Where collectors are sending cards instead
The early sentiment data suggests volume is shifting rather than disappearing. Beckett and SGC have both seen reported submission increases of roughly 15 percent, and CGC continues to take more modern Pokemon market share thanks to its Pristine 10 designation. None of those companies are without their own challenges, but right now they are the obvious alternatives for collectors who still want a slab.
A nice raw EX-MT card is often a better buy than paying a $35 grading premium for a PSA 6 holder. That math has finally caught up with the hobby.
Will it actually move the needle?
PSA processes roughly 90,000 cards per day. A one-month grassroots boycott is not going to dent that volume on its own. What NoPSAMay is doing instead is forcing public conversation around pricing, transparency, and grading standards at a time when collectors have more credible alternatives than they have had in years. If the boycott pulls even a few percentage points of submission volume out of PSA's queue and into competitor pipelines, the long-term competitive pressure changes.

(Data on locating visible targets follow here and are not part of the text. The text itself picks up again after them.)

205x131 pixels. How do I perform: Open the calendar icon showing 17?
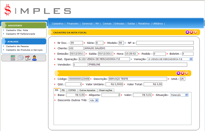27,58
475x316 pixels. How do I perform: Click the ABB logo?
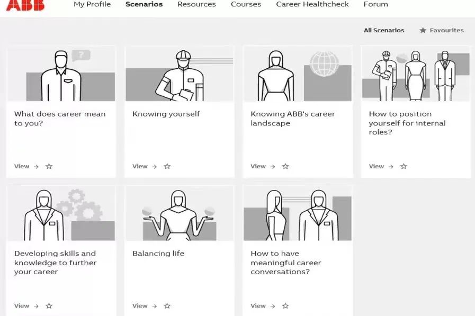pos(25,5)
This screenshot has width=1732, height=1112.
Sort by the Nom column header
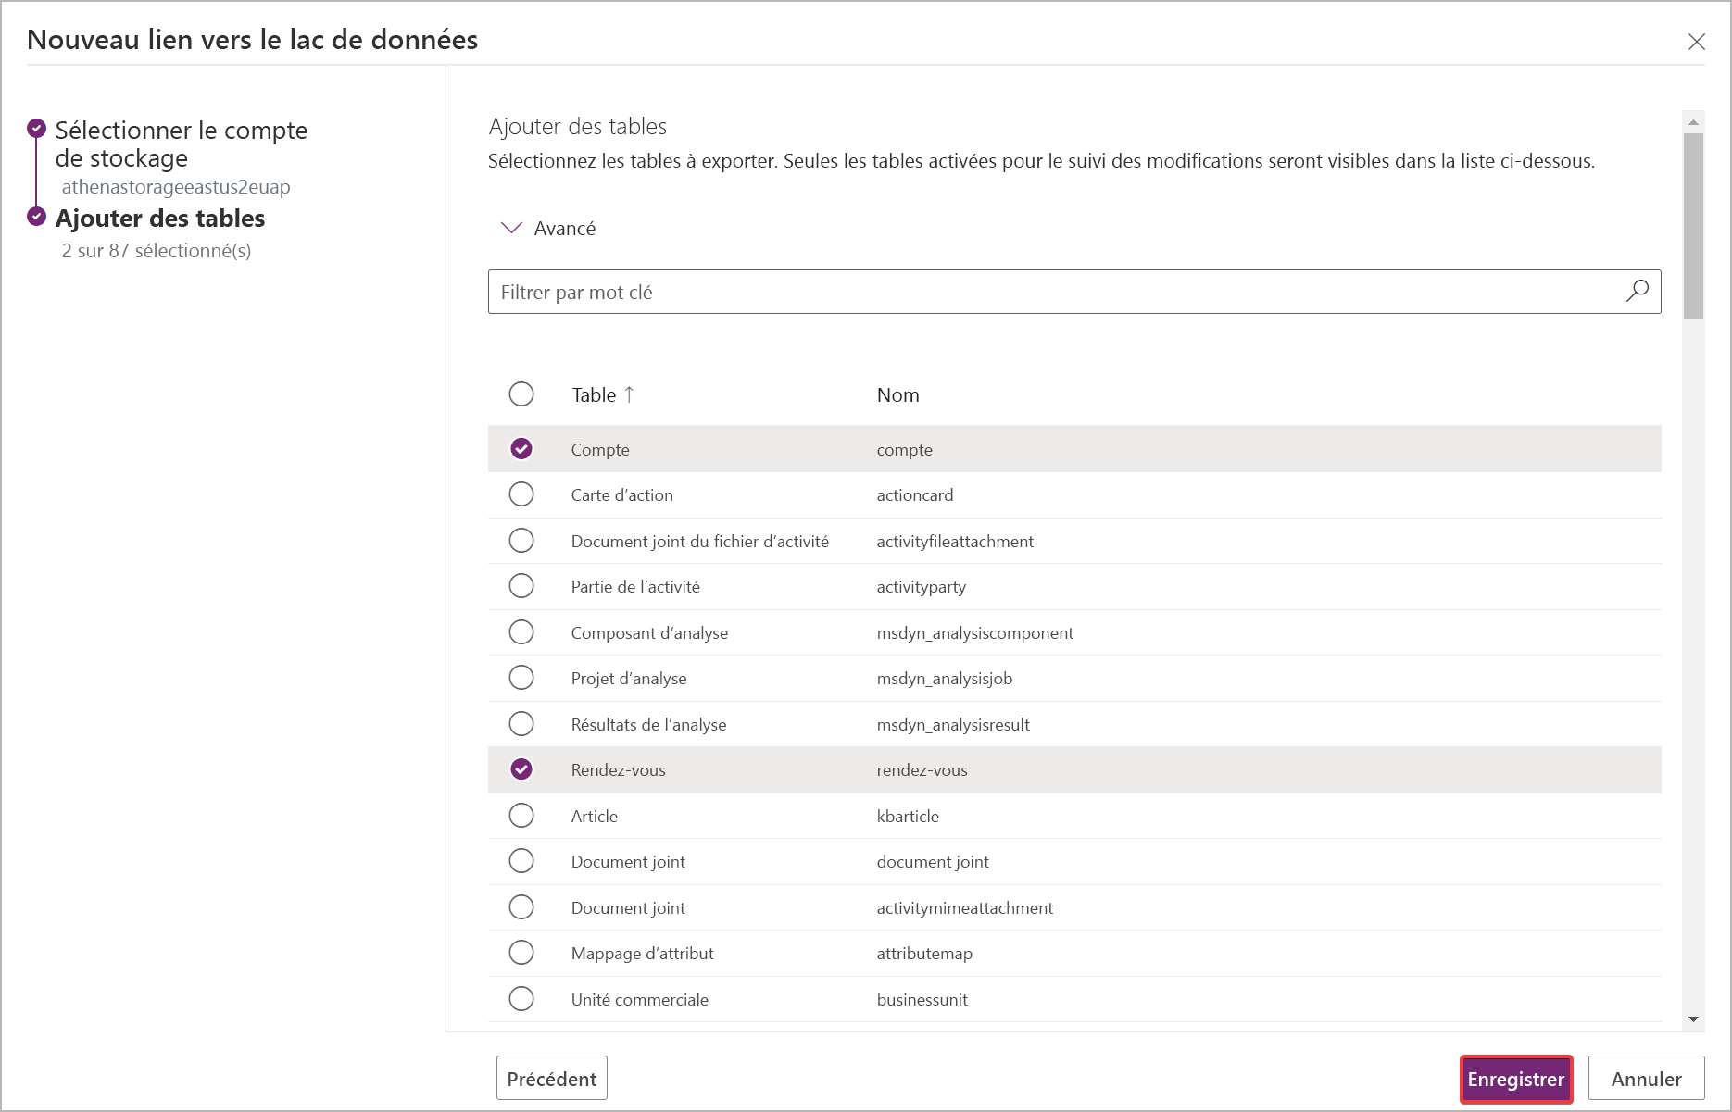click(x=897, y=394)
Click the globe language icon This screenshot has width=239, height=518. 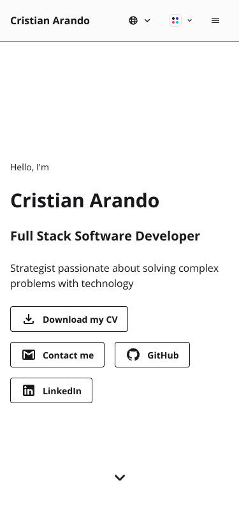click(133, 20)
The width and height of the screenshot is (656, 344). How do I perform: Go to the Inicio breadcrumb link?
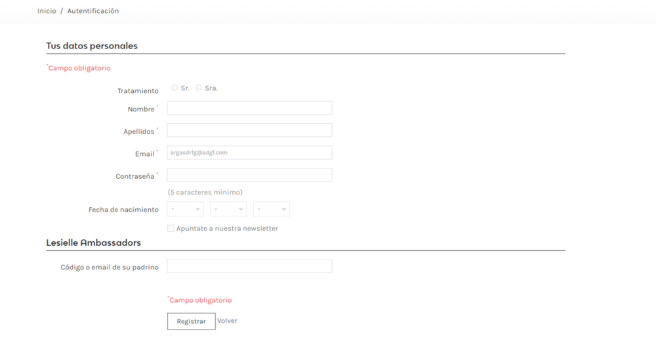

Should you skip PSA in May?
That depends entirely on what you are submitting. High-end vintage in PSA holders still commands a premium most other graders cannot match. For modern bulk and mid-tier Pokemon, the math has clearly shifted toward Beckett, SGC, and CGC. If you have been on the fence, this is the month to test a competitor and see how their service stacks up before you go back to PSA out of habit.